Material for the task START
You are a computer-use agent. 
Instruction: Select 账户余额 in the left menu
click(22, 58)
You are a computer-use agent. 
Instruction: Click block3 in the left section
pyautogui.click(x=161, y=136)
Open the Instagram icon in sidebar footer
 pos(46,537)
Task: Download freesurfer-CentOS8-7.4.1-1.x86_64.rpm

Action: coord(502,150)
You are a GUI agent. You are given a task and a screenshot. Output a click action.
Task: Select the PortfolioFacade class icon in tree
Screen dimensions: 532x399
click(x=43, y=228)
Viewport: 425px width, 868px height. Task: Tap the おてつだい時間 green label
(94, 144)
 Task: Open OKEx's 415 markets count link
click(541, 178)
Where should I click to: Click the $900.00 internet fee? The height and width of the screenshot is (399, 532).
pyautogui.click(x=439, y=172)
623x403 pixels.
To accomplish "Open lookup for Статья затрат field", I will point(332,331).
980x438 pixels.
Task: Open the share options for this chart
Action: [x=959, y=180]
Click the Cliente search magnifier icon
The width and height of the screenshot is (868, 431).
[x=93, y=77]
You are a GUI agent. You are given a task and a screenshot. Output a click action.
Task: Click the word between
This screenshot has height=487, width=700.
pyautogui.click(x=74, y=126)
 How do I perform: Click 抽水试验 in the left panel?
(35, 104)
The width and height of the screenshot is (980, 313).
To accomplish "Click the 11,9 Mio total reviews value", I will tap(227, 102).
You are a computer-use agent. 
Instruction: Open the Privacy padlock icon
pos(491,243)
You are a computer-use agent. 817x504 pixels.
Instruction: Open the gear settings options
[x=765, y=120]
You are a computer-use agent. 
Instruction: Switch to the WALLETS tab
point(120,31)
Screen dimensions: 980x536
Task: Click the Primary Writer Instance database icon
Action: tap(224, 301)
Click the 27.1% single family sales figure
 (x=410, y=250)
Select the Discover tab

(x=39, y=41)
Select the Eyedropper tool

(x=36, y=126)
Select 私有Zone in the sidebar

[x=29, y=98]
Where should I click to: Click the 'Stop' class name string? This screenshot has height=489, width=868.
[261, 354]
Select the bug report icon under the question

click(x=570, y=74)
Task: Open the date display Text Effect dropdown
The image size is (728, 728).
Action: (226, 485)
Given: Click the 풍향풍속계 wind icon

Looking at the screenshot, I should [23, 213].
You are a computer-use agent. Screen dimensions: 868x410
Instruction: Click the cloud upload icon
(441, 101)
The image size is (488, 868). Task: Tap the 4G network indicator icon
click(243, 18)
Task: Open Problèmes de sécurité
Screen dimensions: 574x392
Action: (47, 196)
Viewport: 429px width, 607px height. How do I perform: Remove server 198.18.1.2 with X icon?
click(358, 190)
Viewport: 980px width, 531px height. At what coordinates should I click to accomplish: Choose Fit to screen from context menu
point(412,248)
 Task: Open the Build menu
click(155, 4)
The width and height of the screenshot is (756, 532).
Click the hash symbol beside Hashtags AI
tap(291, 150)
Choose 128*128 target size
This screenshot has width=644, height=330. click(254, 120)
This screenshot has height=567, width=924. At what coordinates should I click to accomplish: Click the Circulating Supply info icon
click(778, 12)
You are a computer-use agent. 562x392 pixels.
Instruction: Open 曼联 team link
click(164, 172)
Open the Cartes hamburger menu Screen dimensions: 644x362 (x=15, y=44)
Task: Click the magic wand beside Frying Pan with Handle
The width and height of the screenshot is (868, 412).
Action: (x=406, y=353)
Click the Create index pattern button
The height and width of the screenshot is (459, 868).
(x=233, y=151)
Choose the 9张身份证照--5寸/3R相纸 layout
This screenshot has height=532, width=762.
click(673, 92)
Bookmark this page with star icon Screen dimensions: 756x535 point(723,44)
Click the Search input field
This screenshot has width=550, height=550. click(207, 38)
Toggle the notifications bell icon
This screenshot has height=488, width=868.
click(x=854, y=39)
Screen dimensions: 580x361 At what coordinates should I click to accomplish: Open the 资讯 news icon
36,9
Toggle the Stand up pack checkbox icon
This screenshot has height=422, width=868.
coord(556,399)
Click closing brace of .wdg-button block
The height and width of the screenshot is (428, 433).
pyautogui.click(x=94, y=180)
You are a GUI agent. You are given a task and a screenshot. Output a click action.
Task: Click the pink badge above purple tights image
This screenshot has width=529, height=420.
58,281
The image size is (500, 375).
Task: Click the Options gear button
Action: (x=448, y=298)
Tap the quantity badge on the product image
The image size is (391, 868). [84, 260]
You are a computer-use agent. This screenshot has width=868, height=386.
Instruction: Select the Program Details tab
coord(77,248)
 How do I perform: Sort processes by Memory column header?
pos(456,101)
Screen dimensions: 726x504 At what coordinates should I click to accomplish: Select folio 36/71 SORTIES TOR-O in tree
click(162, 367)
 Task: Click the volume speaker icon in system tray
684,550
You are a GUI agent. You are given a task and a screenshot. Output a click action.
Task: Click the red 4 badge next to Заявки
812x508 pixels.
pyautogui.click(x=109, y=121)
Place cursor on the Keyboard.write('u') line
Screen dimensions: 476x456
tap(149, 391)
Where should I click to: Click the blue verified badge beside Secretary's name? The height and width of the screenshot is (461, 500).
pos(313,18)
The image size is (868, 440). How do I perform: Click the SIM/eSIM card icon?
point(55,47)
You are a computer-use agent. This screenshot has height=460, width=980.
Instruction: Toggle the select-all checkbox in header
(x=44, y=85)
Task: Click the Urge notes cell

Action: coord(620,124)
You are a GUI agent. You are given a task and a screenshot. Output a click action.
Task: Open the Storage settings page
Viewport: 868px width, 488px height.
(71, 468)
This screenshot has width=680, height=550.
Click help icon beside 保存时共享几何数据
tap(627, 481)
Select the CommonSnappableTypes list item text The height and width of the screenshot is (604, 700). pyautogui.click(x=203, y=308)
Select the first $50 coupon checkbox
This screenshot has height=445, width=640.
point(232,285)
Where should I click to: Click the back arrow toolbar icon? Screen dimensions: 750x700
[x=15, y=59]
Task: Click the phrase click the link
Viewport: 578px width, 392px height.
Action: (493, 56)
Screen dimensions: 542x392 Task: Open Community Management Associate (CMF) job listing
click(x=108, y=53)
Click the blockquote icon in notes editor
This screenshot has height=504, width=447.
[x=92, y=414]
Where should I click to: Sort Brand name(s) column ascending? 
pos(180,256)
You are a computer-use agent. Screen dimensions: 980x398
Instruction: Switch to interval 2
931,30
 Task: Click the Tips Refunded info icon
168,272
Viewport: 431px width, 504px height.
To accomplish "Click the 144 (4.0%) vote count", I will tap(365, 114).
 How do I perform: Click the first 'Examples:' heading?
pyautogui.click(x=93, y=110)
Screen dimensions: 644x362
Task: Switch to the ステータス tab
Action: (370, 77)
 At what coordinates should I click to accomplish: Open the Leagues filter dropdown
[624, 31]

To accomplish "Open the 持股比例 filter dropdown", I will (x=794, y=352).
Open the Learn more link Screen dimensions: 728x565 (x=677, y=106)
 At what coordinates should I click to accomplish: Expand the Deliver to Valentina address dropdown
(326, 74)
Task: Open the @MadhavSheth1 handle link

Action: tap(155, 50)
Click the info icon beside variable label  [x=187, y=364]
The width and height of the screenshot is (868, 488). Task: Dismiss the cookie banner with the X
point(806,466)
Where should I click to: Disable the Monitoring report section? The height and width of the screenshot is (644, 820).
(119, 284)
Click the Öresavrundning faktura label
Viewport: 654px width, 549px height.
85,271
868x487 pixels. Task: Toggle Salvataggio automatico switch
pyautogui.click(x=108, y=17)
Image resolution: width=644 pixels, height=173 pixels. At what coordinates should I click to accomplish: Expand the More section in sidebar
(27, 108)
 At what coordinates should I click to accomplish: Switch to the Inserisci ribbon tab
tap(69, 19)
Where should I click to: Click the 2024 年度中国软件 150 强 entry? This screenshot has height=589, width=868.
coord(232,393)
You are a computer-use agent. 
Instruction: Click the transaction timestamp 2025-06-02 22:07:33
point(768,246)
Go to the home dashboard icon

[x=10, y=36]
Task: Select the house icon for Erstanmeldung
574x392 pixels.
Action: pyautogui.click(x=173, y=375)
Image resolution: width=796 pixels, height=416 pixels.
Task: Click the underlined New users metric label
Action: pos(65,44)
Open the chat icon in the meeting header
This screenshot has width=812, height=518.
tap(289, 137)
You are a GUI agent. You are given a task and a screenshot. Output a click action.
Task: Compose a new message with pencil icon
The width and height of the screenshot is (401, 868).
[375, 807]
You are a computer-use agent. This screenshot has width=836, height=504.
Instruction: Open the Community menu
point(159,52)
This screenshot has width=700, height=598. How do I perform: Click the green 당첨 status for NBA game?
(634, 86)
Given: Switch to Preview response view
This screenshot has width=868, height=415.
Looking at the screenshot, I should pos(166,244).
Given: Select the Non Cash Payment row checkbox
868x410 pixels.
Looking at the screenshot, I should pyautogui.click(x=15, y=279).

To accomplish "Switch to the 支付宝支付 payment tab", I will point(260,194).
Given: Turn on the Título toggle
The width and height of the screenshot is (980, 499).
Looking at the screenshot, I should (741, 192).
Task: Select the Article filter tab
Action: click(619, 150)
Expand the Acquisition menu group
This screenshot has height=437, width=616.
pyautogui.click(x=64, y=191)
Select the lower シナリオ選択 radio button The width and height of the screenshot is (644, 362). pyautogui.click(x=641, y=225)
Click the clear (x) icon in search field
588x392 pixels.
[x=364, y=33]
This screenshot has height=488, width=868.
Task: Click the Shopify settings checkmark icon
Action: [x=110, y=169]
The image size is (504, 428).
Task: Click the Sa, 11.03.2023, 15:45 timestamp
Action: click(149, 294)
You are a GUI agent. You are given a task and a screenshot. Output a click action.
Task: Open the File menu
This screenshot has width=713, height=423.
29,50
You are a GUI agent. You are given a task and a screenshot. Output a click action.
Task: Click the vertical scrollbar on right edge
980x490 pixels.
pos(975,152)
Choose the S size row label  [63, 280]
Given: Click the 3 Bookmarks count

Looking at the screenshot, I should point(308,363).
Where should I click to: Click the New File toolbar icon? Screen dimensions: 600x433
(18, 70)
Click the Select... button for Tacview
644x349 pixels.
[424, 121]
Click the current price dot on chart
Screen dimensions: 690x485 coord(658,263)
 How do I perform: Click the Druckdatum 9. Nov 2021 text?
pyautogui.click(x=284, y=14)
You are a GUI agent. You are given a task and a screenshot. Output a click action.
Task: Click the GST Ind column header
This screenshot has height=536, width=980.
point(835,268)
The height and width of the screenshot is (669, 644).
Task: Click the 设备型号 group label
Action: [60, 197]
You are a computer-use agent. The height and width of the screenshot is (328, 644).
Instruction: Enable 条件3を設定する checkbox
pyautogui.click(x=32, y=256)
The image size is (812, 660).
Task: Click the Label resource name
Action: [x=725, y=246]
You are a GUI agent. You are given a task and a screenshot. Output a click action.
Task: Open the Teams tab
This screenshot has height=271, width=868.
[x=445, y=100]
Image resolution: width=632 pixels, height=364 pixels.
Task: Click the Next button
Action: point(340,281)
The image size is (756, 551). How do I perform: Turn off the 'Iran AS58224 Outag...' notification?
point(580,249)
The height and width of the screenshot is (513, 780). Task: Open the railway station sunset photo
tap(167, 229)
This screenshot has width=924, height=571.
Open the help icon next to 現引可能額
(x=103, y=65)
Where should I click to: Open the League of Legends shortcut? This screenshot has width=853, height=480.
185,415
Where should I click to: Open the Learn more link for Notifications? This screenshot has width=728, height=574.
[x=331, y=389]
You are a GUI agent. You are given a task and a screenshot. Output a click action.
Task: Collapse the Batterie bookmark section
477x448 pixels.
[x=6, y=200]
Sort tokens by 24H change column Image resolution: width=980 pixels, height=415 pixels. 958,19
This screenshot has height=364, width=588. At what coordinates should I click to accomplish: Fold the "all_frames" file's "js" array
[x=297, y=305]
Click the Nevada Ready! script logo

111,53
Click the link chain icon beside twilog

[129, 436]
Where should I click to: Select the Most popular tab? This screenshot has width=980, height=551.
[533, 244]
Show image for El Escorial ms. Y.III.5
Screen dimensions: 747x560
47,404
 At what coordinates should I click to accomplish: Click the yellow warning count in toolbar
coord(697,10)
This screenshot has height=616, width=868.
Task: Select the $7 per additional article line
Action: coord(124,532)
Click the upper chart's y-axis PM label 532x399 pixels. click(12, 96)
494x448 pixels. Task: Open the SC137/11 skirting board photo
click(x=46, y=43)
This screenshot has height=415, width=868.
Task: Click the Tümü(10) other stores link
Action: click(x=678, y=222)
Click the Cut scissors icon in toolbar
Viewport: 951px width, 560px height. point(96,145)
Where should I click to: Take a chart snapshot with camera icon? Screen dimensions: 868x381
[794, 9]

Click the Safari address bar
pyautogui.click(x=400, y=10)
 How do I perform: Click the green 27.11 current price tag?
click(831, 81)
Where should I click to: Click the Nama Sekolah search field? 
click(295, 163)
Material for the task END
*About this task*:
Pull out each line of the entries that contains "page".

*Response to this task*:
Bookmark this page with star icon Screen dimensions: 756x535 point(723,44)
Task: Open the Storage settings page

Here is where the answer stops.